Previously, the special counsel’s office outlined five areas in which they believe Manafort lied, including about his contact with Kilimnik, who is of interest to the Mueller investigation, and about his communication with White House officials as recently as last year, but redacted some details of what they know and how they know it.
Mueller’s accusation that Manafort lied already pulled into question the former campaign chairman’s possibility for leniency in the justice system and his usefulness to federal authorities — though it raised the possibility President Donald Trump could see Manafort as an ally and offer him a pardon.
The special counsel’s office declined to comment Tuesday.
Manafort’s attorneys did not respond to a request for comment Tuesday about the filing error, though they corrected it in the court’s official record.
Manafort has been in jail since June, after prosecutors accused him of attempting to sway witness’ testimony against him while he was under house arrest. Manafort was convicted by a jury in a Virginia federal court for eight tax and bank fraud charges. He will be sentenced for those crimes in early February.
Days before his second trial in a DC federal court was set to begin, Manafort flipped — admitting he masterminded an illegal scheme to lobby for Ukrainians and launder the revenue. In return, prosecutors said they would consider asking the judge for leniency at his eventual sentencing.
The plea deal instantly turned him into the person whom many believed would be the Mueller investigation’s star cooperator.

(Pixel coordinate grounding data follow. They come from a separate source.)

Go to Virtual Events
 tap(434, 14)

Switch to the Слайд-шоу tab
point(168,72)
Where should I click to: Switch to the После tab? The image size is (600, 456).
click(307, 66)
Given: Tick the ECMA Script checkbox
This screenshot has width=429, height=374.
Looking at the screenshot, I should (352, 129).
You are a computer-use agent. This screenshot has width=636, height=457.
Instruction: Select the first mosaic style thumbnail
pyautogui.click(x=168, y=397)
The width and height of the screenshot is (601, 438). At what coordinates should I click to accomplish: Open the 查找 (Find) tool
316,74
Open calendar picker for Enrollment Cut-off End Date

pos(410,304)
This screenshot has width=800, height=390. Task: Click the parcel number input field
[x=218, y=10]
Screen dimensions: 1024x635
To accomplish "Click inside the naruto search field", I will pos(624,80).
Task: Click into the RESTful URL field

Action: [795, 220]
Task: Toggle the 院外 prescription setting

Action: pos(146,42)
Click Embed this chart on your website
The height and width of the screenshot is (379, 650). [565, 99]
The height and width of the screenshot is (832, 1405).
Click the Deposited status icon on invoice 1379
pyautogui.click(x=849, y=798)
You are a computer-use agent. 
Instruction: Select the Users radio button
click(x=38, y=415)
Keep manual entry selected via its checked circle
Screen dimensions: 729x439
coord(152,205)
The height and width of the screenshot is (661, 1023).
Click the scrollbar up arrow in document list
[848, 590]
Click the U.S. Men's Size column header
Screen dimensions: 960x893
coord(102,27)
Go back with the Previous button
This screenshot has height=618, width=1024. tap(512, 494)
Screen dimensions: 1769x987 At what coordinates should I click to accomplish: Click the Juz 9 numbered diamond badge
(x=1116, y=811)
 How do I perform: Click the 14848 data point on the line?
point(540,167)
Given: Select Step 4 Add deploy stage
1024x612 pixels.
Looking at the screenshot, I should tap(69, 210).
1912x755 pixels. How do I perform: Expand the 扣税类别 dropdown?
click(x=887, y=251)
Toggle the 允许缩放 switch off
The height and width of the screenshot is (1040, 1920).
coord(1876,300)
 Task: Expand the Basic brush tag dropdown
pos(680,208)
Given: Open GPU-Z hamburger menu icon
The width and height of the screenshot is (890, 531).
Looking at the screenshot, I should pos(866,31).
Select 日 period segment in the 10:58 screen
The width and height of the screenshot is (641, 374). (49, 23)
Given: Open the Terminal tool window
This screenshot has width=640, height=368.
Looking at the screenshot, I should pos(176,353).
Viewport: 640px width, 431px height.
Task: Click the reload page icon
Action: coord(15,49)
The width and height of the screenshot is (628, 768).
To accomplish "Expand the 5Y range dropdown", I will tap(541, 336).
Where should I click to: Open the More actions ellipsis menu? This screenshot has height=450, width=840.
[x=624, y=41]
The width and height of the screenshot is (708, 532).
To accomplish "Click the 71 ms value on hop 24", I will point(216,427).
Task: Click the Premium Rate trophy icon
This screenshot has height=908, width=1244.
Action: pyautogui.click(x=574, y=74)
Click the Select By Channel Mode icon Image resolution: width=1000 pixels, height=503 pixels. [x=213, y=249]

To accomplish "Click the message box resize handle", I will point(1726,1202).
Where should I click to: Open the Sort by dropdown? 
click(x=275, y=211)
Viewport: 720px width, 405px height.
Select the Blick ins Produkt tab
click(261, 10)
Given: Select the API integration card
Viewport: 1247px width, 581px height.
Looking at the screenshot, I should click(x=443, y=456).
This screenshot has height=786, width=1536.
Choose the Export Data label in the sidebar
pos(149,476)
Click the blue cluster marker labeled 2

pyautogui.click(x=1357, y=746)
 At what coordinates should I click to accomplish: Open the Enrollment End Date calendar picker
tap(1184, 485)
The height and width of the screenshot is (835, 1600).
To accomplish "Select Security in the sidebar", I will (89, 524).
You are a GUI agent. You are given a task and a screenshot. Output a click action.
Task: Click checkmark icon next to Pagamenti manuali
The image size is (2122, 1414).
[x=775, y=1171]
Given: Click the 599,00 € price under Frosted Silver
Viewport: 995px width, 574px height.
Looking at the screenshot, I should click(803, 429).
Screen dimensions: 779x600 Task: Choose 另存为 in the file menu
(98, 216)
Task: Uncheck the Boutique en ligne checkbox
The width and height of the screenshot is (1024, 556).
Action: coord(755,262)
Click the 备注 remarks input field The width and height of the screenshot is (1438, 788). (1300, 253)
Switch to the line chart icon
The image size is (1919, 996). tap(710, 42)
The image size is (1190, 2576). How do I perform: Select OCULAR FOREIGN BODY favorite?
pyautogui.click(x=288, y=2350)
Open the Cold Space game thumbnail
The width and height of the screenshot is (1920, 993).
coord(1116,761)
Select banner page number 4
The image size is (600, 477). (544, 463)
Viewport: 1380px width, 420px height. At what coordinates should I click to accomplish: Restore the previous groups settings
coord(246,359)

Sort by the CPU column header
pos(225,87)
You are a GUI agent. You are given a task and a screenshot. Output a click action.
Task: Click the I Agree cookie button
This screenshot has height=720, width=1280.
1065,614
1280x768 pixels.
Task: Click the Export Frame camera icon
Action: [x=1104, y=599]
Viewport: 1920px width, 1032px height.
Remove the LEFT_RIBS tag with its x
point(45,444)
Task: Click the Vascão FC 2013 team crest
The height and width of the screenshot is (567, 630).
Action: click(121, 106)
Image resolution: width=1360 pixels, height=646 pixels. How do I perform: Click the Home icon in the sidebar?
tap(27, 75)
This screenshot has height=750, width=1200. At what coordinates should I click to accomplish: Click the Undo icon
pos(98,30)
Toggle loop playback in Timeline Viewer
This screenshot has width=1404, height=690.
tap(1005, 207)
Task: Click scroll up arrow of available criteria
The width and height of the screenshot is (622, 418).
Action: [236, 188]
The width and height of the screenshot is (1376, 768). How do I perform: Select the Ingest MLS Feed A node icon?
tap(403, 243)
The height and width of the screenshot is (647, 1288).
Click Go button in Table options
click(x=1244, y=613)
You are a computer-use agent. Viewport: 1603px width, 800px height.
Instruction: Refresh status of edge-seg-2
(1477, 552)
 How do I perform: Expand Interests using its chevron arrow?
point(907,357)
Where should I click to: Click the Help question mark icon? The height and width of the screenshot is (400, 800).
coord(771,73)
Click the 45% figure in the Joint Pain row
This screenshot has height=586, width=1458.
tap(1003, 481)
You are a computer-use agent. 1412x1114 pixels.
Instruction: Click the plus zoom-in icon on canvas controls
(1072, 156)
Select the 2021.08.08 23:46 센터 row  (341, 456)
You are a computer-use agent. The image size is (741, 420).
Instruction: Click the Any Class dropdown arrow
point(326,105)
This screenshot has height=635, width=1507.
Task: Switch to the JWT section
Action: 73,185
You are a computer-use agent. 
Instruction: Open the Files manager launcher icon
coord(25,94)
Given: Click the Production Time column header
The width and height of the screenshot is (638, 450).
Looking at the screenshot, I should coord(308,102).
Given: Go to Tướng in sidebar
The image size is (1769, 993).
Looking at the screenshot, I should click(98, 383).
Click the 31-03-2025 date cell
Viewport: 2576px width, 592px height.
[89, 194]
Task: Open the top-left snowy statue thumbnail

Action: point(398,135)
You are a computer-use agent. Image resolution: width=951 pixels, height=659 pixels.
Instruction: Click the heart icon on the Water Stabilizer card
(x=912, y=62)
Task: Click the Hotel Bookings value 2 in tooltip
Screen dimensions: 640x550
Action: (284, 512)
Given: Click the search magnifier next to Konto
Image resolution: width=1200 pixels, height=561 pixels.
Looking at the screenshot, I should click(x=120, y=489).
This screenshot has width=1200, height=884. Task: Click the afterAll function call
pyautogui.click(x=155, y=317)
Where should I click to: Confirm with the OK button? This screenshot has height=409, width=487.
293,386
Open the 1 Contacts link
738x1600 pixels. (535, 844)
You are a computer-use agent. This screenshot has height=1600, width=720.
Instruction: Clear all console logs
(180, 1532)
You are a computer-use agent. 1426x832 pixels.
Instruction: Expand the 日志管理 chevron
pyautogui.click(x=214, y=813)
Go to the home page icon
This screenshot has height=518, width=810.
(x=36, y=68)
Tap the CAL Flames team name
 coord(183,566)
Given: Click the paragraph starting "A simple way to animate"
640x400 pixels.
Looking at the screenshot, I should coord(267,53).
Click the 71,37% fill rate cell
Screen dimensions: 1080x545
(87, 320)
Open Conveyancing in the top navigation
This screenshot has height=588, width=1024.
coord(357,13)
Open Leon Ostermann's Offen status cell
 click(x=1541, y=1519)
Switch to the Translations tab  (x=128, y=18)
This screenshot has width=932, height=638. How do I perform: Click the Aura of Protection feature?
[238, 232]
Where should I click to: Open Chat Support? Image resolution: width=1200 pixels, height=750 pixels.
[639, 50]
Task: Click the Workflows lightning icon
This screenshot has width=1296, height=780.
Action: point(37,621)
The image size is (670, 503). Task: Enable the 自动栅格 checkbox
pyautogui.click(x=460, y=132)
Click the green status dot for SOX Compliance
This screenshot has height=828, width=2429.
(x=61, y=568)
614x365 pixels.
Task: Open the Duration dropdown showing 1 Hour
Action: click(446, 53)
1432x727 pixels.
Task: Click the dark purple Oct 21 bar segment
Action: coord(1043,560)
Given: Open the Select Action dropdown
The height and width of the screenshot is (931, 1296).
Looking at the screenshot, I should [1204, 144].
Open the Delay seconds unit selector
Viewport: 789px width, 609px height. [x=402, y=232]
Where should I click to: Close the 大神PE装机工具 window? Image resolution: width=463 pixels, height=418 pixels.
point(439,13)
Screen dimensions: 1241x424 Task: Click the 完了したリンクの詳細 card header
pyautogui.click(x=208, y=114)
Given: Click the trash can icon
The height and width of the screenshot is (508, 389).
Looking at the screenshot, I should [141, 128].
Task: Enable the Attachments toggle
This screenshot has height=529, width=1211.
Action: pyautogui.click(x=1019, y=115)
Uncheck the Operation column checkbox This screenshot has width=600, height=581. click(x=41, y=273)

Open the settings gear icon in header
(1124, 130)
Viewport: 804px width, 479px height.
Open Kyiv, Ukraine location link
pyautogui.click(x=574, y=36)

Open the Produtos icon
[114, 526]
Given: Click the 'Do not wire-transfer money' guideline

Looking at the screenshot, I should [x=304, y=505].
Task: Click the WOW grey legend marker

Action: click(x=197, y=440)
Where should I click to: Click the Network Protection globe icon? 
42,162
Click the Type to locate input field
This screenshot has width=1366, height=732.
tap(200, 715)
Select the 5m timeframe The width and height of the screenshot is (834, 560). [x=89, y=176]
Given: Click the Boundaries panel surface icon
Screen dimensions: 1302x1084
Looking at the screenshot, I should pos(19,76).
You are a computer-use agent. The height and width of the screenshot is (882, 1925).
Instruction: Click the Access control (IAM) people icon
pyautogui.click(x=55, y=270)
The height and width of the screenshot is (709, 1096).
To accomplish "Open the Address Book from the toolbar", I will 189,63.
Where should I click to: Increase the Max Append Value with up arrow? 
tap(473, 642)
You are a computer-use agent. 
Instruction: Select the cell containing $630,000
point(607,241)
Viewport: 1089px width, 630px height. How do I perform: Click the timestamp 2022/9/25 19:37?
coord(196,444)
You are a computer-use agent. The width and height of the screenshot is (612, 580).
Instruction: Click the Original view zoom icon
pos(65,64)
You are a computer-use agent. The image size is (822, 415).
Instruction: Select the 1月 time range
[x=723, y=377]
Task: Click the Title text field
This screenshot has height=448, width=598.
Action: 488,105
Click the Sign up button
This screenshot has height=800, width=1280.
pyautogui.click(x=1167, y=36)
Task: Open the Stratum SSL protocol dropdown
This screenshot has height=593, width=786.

As part of his guilty plea, Manafort agreed to sit for interviews with investigators. It was during some of these nine sessions, in September and October, that prosecutors believe he lied to them.
Manafort initially indicated that he would push back on the investigators’ lying accusation, because he believed he had given them truthful information during cooperation.
The judge in DC federal court who has overseen his case, Amy Berman Jackson, gave him the opportunity to respond before she would hold a hearing about the facts of the situation.
That hearing is currently scheduled for later this month. Jackson is set to sentence Manafort for conspiracy and witness tampering charges in March.
For the two charges he currently faces in DC federal court, Manafort could receive 17 to 22 years in prison, his plea agreement says.
He has been wheelchair bound for months, his lawyers say, because of gout, and has been kept essentially in solitary confinement for his own safety.